# Taking Aim



## spacedoggy (May 11, 2006)

Michael T Said in the Tarus forum



> In most SD shootings 2 to 4 rounds is all you need.


Your right on the money there. Since the high capacity pistols came out people tend to think they don't have to aim anymore. We had a local cop empty his 17 rd mags and not hit the perp and a State trooper showed up and hit the guy with one shoot. Ask how he did it and he said he took the time to aim.


----------



## Shipwreck (Jan 26, 2006)

Well, when a stressful situation hits like that, you tend to just keep pulling the trigger - that's how I've seen it in video footage w/ officers firing their weapons in real life situations. 
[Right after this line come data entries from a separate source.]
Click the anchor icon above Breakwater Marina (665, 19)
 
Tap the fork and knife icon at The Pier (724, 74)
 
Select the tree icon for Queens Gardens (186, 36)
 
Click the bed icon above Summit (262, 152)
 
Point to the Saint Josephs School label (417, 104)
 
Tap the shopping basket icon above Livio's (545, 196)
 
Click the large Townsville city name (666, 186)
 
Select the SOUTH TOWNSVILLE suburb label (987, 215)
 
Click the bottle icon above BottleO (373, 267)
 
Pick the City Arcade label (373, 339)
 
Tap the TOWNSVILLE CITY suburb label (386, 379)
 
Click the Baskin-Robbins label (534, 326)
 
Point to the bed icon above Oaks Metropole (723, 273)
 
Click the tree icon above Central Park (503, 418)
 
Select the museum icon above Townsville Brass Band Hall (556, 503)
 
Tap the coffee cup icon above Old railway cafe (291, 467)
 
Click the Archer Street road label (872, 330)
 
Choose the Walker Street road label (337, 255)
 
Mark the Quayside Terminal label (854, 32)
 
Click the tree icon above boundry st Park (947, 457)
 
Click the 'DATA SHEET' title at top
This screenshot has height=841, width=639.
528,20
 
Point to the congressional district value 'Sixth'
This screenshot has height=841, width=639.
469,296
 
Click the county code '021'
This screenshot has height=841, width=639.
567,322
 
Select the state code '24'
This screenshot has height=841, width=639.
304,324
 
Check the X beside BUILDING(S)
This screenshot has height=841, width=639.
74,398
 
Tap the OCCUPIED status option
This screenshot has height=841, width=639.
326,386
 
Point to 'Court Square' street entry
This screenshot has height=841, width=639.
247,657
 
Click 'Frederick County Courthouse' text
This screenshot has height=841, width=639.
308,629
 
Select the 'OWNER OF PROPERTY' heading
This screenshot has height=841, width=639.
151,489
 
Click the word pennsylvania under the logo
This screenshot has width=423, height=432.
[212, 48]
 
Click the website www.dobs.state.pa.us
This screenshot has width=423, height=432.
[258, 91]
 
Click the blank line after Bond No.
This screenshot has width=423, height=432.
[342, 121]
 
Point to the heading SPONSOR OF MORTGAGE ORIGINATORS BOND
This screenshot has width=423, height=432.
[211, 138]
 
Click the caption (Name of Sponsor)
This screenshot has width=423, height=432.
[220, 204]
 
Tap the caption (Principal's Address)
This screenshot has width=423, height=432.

And, if you have time to take cover and then still need to fire your weapon, I can see how you would need several shots.

But yes, in the majority of situations, U do not need tons of rounds.
I typically only carry my compact Walther P99 w/ the 1 mag in it - 11 rounds total. I don't usually carry an extra mag.


----------



## spacedoggy (May 11, 2006)

Ship when you start shooting you have to take into consideration where each of your rounds are going if your in a populated area. It all comes down to training. My local PD has 22 officers and only two of them shoot on a regular basies. The rest go once a year. I've been shoot at twice as a MP and only returned fire once. I know what it's like and if you have the training you don't have to think about what to do, it comes automatically. It's been 30 years so I don't think I will react like I did back then. It's afterwards when you start going through what you did and if you did it right. I just hope if I am ever in a situation, I make every shot count. With the 9mm everyone is thinking they need to shoot two rounds quickly which might be the case but with the 45 all you need is one good shot and back it up with a slower shot. If your in a firefight with more than one person make the first one count. I'm sure this can be debate and I hope it is.


----------



## Shipwreck (Jan 26, 2006)

I agree w/ U. In fact, I am very aware that you must be careful of rounds going past your intended target. Too many people see tv shows showing people taking cover behind sheetrock walls,a nd they assume this will stop the bullets.

I have seen some tactical training that show if you MUST fire in a somewhat crowded area, you should try to get lower to the ground (maybe on your knees), and try to fire an an upward angle, in order to minimize unintended hitting of people behind the target, Still, though, U must be aware of unintended consequences.

Many times on the real cop shows (like COPS), I see cops surrounding a suspect with guns drawn, but they are within each other's crossfire. Bad news.


----------